---- DATASET ENTRIES
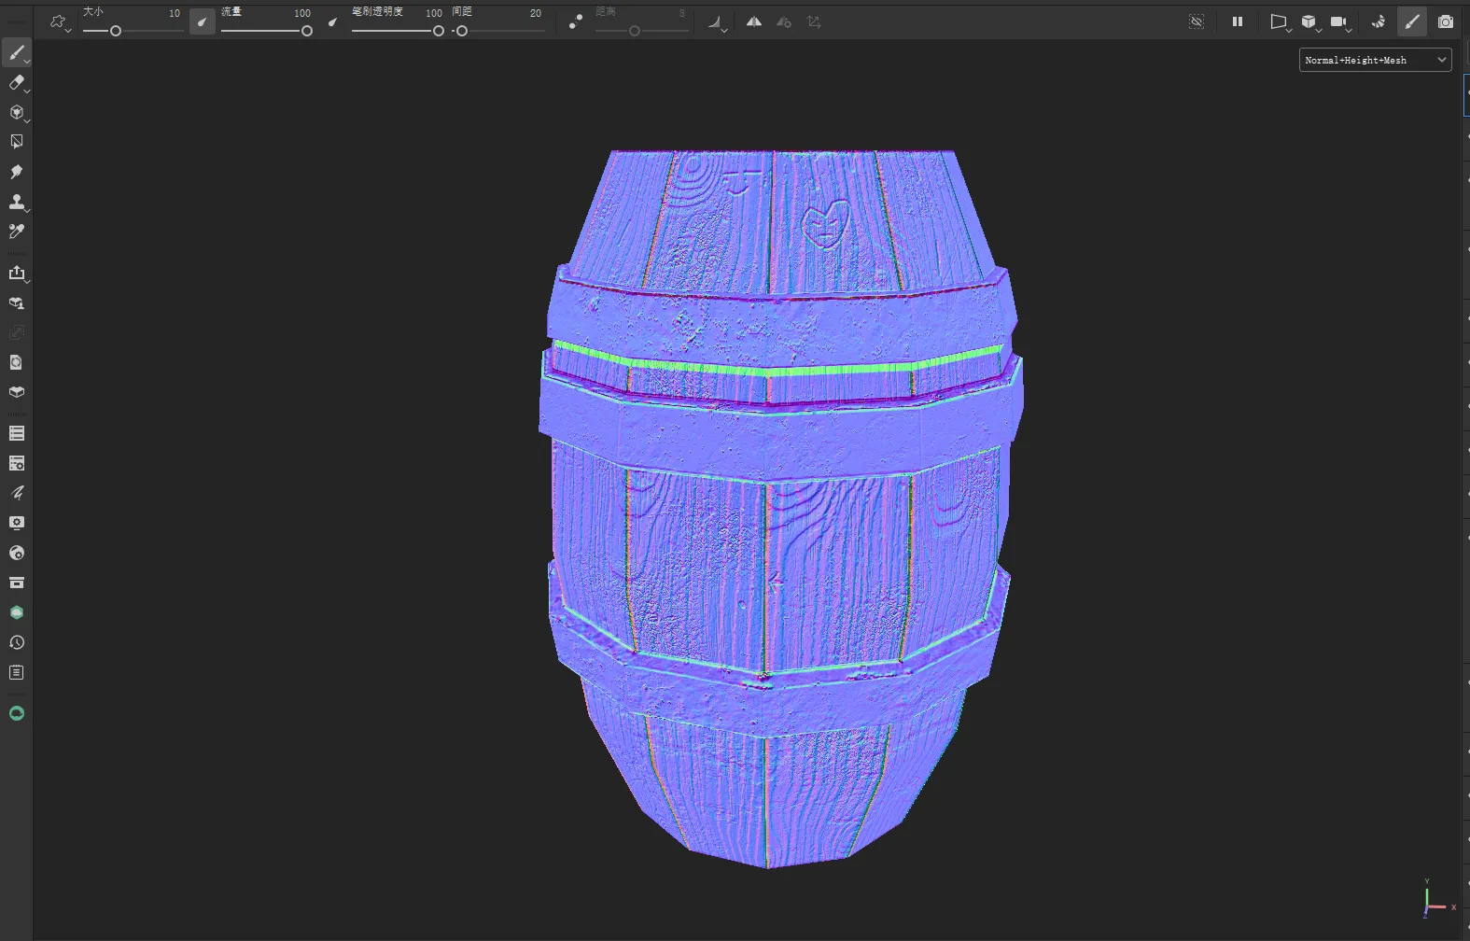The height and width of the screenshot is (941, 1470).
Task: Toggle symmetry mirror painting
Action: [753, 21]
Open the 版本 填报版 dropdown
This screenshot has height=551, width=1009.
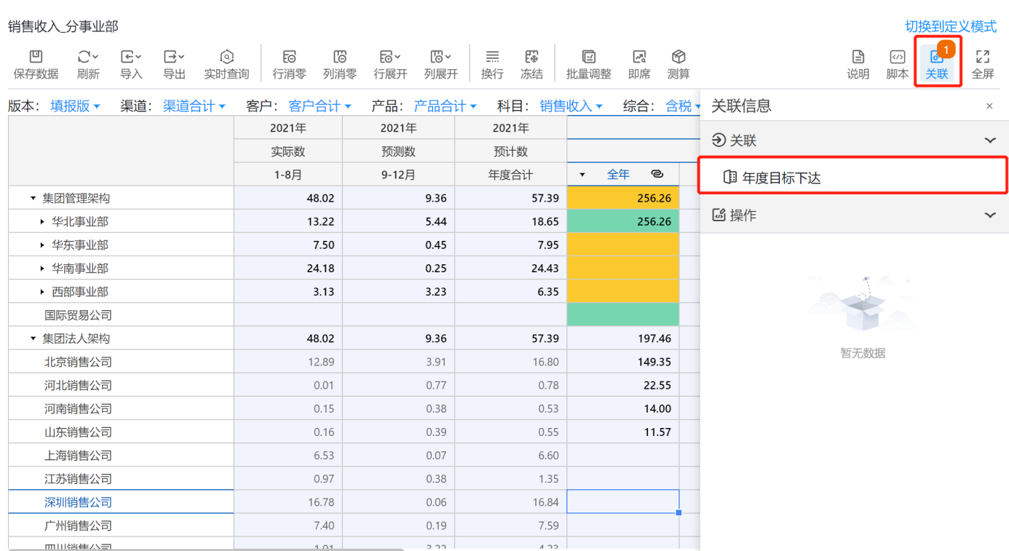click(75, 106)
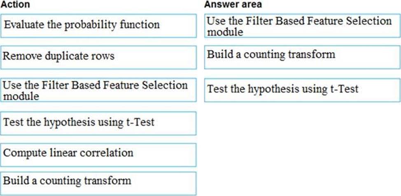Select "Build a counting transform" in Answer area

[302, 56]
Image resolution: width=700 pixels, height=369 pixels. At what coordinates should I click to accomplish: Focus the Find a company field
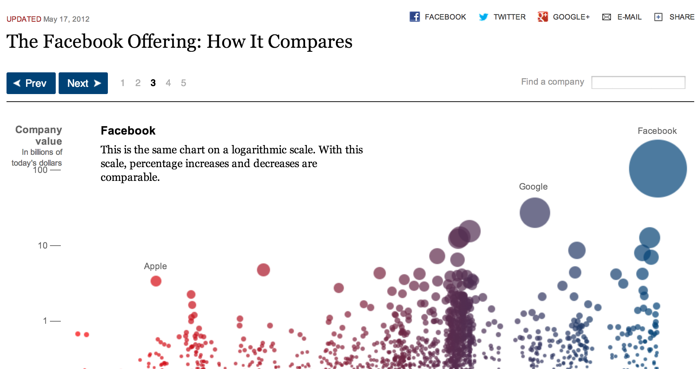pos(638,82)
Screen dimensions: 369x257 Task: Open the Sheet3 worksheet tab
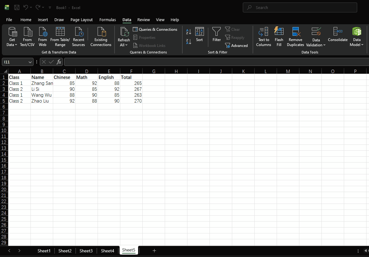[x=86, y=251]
--------
TASK DESCRIPTION —
Write out exactly, and only, the lines from the line holding "Open the 版本 填报版 dropdown" through the end of the data, inclusive, without any pictures.

OUTPUT BELOW —
Open the 版本 填报版 dropdown
This screenshot has height=551, width=1009.
click(75, 106)
Select "Build a counting transform" in Answer area

[302, 56]
Image resolution: width=700 pixels, height=369 pixels. At what coordinates should I click to accomplish: Focus the Find a company field
pos(638,82)
Screen dimensions: 369x257 Task: Open the Sheet3 worksheet tab
[x=86, y=251]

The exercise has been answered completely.